We’ve seen a few UK companies start to use digital to support older marketing methods. For example, Vodafone UK has made its customer engagement channels more accessible by switching its focus on call centres to online communities. 

This has led to the creation of new information aimed at driving discussion on products and services. Through interesting content and lively discussions, customers and prospects are able to gauge the benefits of specific products, as well as access feedback from individuals who have already accessed the same products, all on their way to the checkout. 

What about social media? 

This transition could mean the death of the social media as we know it. Marketers are starting to realise that social is not the full strategy or the end point in itself, but rather a channel in a much broader multi-touch marketing campaign.

Instead of just “doing social” for the sake of it, marketers will use the data gleaned in social to support account-based marketing, to get smart and learn about their prospects. This will help them personalise any engagements they have with their target market and actually understand who they are beyond just a potential sale.

For example, PlayStation Europe’s online community has encouraged deeper engagement with the brand to increase online sales. The community has more than three million unique monthly visitors who consume 8.5 million page views in an average month, making it a leading destination for gamers to connect and share their experiences.

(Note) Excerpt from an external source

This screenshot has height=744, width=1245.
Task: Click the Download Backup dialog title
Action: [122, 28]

On top of this, the most engaged community members were recently confirmed as the biggest spenders on PlayStation Store, with more than 80% of top community members among the company’s elite customers. 

A move from transactional to experiential

Performance marketers will also become better at understanding prospects, with the shift from transactional to behavioural data. Until now most customer data gathered and put into CRM systems has been based on purchases made by customers. But what they buy is not who they are, and brands will start to use big data to see what customers actually do, not just what they buy. This will provide performance marketers with the right information to have a meaningful, personalised conversation with a prospect.

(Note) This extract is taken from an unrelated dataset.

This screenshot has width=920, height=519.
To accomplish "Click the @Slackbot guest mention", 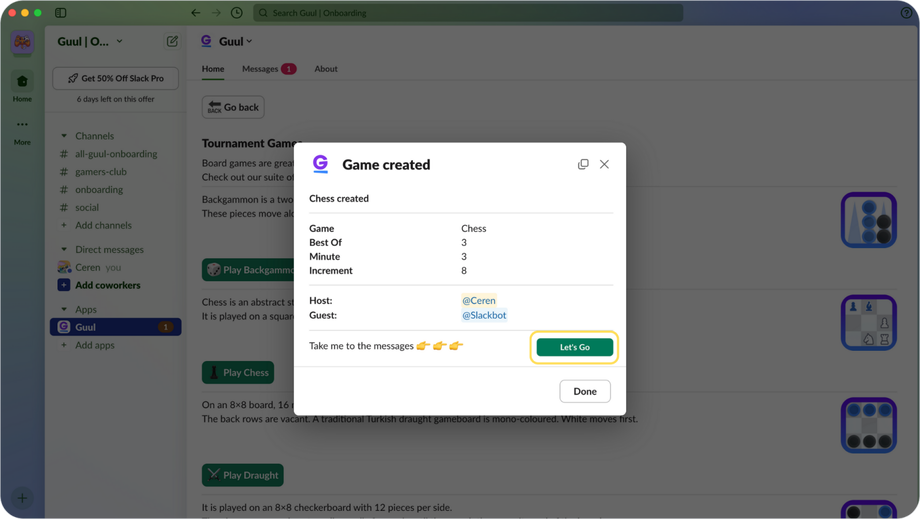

An example of this going to work can be seen at Sephora, which is using its online beauty community – BeautyTalk – to build the Sephora brand, establish its expertise in the beauty world, and ultimately drive sales and loyalty.  

The company uses customer insights gleaned from the ongoing dialogue on the site to continue to develop new ways to meet their needs. Its most engaged community members spend more than 133 hours in BeautyTalk a month and are Sephora evangelists, sharing products and activities with consumers outside of BeautyTalk. On top of this, community members spend twice the amount of average customers, while evangelists spend ten times more than the community members. 

Marketing needs in 2016

2016 will be a big year for the marketing department. The task at hand isn’t small, but the pay-off will extremely rewarding, as marketers consolidate, review and use digital to support more traditional marketing methods, rather than creating more chaos and confusion. The result will be a better understanding of the target market, ultimately leading to better products, more sales and happier customers.